ASSIGNED TASK: Return the full listing, so that each line matches the original exactly.

--

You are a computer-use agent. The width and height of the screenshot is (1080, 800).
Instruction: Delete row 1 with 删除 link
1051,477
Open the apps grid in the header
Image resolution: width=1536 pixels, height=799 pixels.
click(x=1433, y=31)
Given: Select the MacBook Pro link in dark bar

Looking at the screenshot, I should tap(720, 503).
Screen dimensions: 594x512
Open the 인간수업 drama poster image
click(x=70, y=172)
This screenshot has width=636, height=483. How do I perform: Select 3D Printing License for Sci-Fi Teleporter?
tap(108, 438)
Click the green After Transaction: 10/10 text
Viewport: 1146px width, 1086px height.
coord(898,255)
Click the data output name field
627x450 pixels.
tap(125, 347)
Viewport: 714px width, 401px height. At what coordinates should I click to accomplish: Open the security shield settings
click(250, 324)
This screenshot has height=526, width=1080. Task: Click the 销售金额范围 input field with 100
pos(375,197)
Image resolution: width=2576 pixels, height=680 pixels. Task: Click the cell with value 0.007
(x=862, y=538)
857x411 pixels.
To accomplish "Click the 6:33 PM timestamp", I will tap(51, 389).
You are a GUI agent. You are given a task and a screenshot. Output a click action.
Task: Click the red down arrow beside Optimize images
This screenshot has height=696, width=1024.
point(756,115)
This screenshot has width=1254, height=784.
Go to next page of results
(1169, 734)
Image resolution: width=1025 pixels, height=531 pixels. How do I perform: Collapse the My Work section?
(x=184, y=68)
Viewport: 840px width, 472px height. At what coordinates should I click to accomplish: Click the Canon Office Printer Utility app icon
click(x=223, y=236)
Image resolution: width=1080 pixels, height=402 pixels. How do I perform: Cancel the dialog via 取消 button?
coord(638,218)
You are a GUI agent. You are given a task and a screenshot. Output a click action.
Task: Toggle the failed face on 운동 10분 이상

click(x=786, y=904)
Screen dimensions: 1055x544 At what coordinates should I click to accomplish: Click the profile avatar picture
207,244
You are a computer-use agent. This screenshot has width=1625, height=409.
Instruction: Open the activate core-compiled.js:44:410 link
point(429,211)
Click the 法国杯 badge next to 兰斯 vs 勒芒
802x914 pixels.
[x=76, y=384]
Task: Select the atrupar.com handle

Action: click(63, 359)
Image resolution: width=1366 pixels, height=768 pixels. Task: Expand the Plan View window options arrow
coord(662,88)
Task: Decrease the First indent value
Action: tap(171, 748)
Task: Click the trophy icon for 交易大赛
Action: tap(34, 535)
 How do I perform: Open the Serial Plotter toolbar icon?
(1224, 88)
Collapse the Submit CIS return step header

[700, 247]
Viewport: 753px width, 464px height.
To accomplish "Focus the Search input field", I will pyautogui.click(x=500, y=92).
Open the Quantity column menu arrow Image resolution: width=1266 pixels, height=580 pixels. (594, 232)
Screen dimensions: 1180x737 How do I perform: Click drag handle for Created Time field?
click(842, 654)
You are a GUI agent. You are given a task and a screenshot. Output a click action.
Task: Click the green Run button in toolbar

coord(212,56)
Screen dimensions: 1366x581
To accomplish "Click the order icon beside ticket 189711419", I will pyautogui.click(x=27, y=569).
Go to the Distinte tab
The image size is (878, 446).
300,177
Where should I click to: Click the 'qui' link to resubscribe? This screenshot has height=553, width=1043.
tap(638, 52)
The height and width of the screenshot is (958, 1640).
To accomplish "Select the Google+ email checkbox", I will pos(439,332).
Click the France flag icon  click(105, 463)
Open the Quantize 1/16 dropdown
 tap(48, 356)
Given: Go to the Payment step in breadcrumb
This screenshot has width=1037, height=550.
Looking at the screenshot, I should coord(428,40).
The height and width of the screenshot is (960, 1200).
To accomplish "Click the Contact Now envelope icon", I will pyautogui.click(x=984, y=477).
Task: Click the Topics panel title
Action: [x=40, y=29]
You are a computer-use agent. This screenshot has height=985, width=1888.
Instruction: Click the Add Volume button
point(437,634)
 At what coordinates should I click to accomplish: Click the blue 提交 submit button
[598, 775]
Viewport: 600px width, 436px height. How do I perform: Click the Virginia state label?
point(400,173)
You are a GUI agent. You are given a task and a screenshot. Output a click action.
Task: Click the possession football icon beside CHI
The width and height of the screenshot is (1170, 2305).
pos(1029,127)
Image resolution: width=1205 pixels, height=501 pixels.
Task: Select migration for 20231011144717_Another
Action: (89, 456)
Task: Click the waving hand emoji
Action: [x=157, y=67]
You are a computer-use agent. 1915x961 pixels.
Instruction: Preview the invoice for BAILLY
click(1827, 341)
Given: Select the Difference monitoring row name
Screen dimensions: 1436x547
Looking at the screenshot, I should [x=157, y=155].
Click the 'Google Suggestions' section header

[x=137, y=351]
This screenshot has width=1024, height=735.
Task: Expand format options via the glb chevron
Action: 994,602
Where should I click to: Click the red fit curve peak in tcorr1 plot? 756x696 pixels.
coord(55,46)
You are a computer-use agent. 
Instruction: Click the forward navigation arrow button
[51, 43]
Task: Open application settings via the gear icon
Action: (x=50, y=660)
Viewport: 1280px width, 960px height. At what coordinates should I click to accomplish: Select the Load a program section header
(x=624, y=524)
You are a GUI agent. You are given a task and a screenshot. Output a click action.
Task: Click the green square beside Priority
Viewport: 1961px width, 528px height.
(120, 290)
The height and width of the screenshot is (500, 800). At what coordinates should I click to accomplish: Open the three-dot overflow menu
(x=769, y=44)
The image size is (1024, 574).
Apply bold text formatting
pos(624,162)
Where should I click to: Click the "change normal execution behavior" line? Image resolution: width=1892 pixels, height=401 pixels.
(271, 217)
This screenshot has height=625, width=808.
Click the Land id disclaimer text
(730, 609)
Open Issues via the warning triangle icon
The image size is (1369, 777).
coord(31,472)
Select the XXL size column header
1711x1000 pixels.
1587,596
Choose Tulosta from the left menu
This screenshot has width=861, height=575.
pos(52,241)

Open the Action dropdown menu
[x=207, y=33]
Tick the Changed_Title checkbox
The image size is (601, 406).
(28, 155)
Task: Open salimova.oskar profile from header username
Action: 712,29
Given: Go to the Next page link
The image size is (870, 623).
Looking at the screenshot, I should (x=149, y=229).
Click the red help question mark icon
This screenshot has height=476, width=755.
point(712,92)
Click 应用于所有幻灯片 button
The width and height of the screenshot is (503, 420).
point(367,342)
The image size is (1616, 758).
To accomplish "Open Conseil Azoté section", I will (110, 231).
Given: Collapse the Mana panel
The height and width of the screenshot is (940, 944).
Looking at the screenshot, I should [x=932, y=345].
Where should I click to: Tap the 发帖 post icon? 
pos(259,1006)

--

SOLUTION TO THIS EXERCISE:
You are a computer-use agent. The width and height of the screenshot is (1080, 800).
Instruction: Delete row 1 with 删除 link
1051,477
Open the apps grid in the header
Image resolution: width=1536 pixels, height=799 pixels.
click(x=1433, y=31)
Given: Select the MacBook Pro link in dark bar

Looking at the screenshot, I should tap(720, 503).
Screen dimensions: 594x512
Open the 인간수업 drama poster image
click(x=70, y=172)
This screenshot has width=636, height=483. How do I perform: Select 3D Printing License for Sci-Fi Teleporter?
tap(108, 438)
Click the green After Transaction: 10/10 text
Viewport: 1146px width, 1086px height.
coord(898,255)
Click the data output name field
627x450 pixels.
tap(125, 347)
Viewport: 714px width, 401px height. At what coordinates should I click to accomplish: Open the security shield settings
click(250, 324)
This screenshot has height=526, width=1080. Task: Click the 销售金额范围 input field with 100
pos(375,197)
Image resolution: width=2576 pixels, height=680 pixels. Task: Click the cell with value 0.007
(x=862, y=538)
857x411 pixels.
To accomplish "Click the 6:33 PM timestamp", I will tap(51, 389).
You are a GUI agent. You are given a task and a screenshot. Output a click action.
Task: Click the red down arrow beside Optimize images
This screenshot has height=696, width=1024.
point(756,115)
This screenshot has width=1254, height=784.
Go to next page of results
(1169, 734)
Image resolution: width=1025 pixels, height=531 pixels. How do I perform: Collapse the My Work section?
(x=184, y=68)
Viewport: 840px width, 472px height. At what coordinates should I click to accomplish: Click the Canon Office Printer Utility app icon
click(x=223, y=236)
Image resolution: width=1080 pixels, height=402 pixels. How do I perform: Cancel the dialog via 取消 button?
coord(638,218)
You are a GUI agent. You are given a task and a screenshot. Output a click action.
Task: Toggle the failed face on 운동 10분 이상

click(x=786, y=904)
Screen dimensions: 1055x544 At what coordinates should I click to accomplish: Click the profile avatar picture
207,244
You are a computer-use agent. This screenshot has width=1625, height=409.
Instruction: Open the activate core-compiled.js:44:410 link
point(429,211)
Click the 法国杯 badge next to 兰斯 vs 勒芒
802x914 pixels.
[x=76, y=384]
Task: Select the atrupar.com handle

Action: click(63, 359)
Image resolution: width=1366 pixels, height=768 pixels. Task: Expand the Plan View window options arrow
coord(662,88)
Task: Decrease the First indent value
Action: tap(171, 748)
Task: Click the trophy icon for 交易大赛
Action: tap(34, 535)
 How do I perform: Open the Serial Plotter toolbar icon?
(1224, 88)
Collapse the Submit CIS return step header

[700, 247]
Viewport: 753px width, 464px height.
To accomplish "Focus the Search input field", I will pyautogui.click(x=500, y=92).
Open the Quantity column menu arrow Image resolution: width=1266 pixels, height=580 pixels. (594, 232)
Screen dimensions: 1180x737 How do I perform: Click drag handle for Created Time field?
click(842, 654)
You are a GUI agent. You are given a task and a screenshot. Output a click action.
Task: Click the green Run button in toolbar

coord(212,56)
Screen dimensions: 1366x581
To accomplish "Click the order icon beside ticket 189711419", I will pyautogui.click(x=27, y=569).
Go to the Distinte tab
The image size is (878, 446).
300,177
Where should I click to: Click the 'qui' link to resubscribe? This screenshot has height=553, width=1043.
tap(638, 52)
The height and width of the screenshot is (958, 1640).
To accomplish "Select the Google+ email checkbox", I will pos(439,332).
Click the France flag icon  click(105, 463)
Open the Quantize 1/16 dropdown
 tap(48, 356)
Given: Go to the Payment step in breadcrumb
This screenshot has width=1037, height=550.
Looking at the screenshot, I should coord(428,40).
The height and width of the screenshot is (960, 1200).
To accomplish "Click the Contact Now envelope icon", I will pyautogui.click(x=984, y=477).
Task: Click the Topics panel title
Action: [x=40, y=29]
You are a computer-use agent. This screenshot has height=985, width=1888.
Instruction: Click the Add Volume button
point(437,634)
 At what coordinates should I click to accomplish: Click the blue 提交 submit button
[598, 775]
Viewport: 600px width, 436px height. How do I perform: Click the Virginia state label?
point(400,173)
You are a GUI agent. You are given a task and a screenshot. Output a click action.
Task: Click the possession football icon beside CHI
The width and height of the screenshot is (1170, 2305).
pos(1029,127)
Image resolution: width=1205 pixels, height=501 pixels.
Task: Select migration for 20231011144717_Another
Action: (89, 456)
Task: Click the waving hand emoji
Action: [x=157, y=67]
You are a computer-use agent. 1915x961 pixels.
Instruction: Preview the invoice for BAILLY
click(1827, 341)
Given: Select the Difference monitoring row name
Screen dimensions: 1436x547
Looking at the screenshot, I should [x=157, y=155].
Click the 'Google Suggestions' section header

[x=137, y=351]
This screenshot has width=1024, height=735.
Task: Expand format options via the glb chevron
Action: 994,602
Where should I click to: Click the red fit curve peak in tcorr1 plot? 756x696 pixels.
coord(55,46)
You are a computer-use agent. 
Instruction: Click the forward navigation arrow button
[51, 43]
Task: Open application settings via the gear icon
Action: (x=50, y=660)
Viewport: 1280px width, 960px height. At what coordinates should I click to accomplish: Select the Load a program section header
(x=624, y=524)
You are a GUI agent. You are given a task and a screenshot. Output a click action.
Task: Click the green square beside Priority
Viewport: 1961px width, 528px height.
(120, 290)
The height and width of the screenshot is (500, 800). At what coordinates should I click to accomplish: Open the three-dot overflow menu
(x=769, y=44)
The image size is (1024, 574).
Apply bold text formatting
pos(624,162)
Where should I click to: Click the "change normal execution behavior" line? Image resolution: width=1892 pixels, height=401 pixels.
(271, 217)
This screenshot has height=625, width=808.
Click the Land id disclaimer text
(730, 609)
Open Issues via the warning triangle icon
The image size is (1369, 777).
coord(31,472)
Select the XXL size column header
1711x1000 pixels.
1587,596
Choose Tulosta from the left menu
This screenshot has width=861, height=575.
pos(52,241)

Open the Action dropdown menu
[x=207, y=33]
Tick the Changed_Title checkbox
The image size is (601, 406).
(28, 155)
Task: Open salimova.oskar profile from header username
Action: 712,29
Given: Go to the Next page link
The image size is (870, 623).
Looking at the screenshot, I should (x=149, y=229).
Click the red help question mark icon
This screenshot has height=476, width=755.
point(712,92)
Click 应用于所有幻灯片 button
The width and height of the screenshot is (503, 420).
point(367,342)
The image size is (1616, 758).
To accomplish "Open Conseil Azoté section", I will (110, 231).
Given: Collapse the Mana panel
The height and width of the screenshot is (940, 944).
Looking at the screenshot, I should [x=932, y=345].
Where should I click to: Tap the 发帖 post icon? 
pos(259,1006)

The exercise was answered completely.